### PROBLEM STATEMENT
Each record below should be repeated precisely as written.

### AVAILABLE RECORDS
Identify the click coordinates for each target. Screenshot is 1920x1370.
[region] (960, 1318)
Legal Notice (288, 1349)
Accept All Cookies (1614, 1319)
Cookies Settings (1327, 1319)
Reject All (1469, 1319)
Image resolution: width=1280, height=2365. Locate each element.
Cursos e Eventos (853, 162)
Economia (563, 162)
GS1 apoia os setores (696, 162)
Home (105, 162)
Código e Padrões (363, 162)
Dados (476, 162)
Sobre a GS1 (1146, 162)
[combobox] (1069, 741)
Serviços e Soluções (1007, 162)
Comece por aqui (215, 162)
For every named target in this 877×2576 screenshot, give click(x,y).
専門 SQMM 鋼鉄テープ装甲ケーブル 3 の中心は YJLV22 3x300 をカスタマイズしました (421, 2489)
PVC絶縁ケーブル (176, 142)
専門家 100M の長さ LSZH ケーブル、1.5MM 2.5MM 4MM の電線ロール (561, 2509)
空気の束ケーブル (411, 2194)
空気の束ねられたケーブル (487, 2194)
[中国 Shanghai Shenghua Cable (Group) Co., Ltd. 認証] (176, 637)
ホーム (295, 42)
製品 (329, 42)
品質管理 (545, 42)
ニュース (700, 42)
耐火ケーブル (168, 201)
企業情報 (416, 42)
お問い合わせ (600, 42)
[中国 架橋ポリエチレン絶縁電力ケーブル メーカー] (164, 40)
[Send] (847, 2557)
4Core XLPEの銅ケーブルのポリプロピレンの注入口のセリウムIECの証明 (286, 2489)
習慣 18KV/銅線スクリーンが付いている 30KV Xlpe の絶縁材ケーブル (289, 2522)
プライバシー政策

### WORKED SOLUTION
Identify the click coordinates for each target. Screenshot is 1920x1370.
[region] (960, 1318)
Legal Notice (288, 1349)
Accept All Cookies (1614, 1319)
Cookies Settings (1327, 1319)
Reject All (1469, 1319)
Image resolution: width=1280, height=2365. Locate each element.
Cursos e Eventos (853, 162)
Economia (563, 162)
GS1 apoia os setores (696, 162)
Home (105, 162)
Código e Padrões (363, 162)
Dados (476, 162)
Sobre a GS1 (1146, 162)
[combobox] (1069, 741)
Serviços e Soluções (1007, 162)
Comece por aqui (215, 162)
For every named target in this 877×2576 screenshot, give click(x,y).
専門 SQMM 鋼鉄テープ装甲ケーブル 3 の中心は YJLV22 3x300 をカスタマイズしました (421, 2489)
PVC絶縁ケーブル (176, 142)
専門家 100M の長さ LSZH ケーブル、1.5MM 2.5MM 4MM の電線ロール (561, 2509)
空気の束ケーブル (411, 2194)
空気の束ねられたケーブル (487, 2194)
[中国 Shanghai Shenghua Cable (Group) Co., Ltd. 認証] (176, 637)
ホーム (295, 42)
製品 (329, 42)
品質管理 (545, 42)
ニュース (700, 42)
耐火ケーブル (168, 201)
企業情報 (416, 42)
お問い合わせ (600, 42)
[中国 架橋ポリエチレン絶縁電力ケーブル メーカー] (164, 40)
[Send] (847, 2557)
4Core XLPEの銅ケーブルのポリプロピレンの注入口のセリウムIECの証明 (286, 2489)
習慣 18KV/銅線スクリーンが付いている 30KV Xlpe の絶縁材ケーブル (289, 2522)
プライバシー政策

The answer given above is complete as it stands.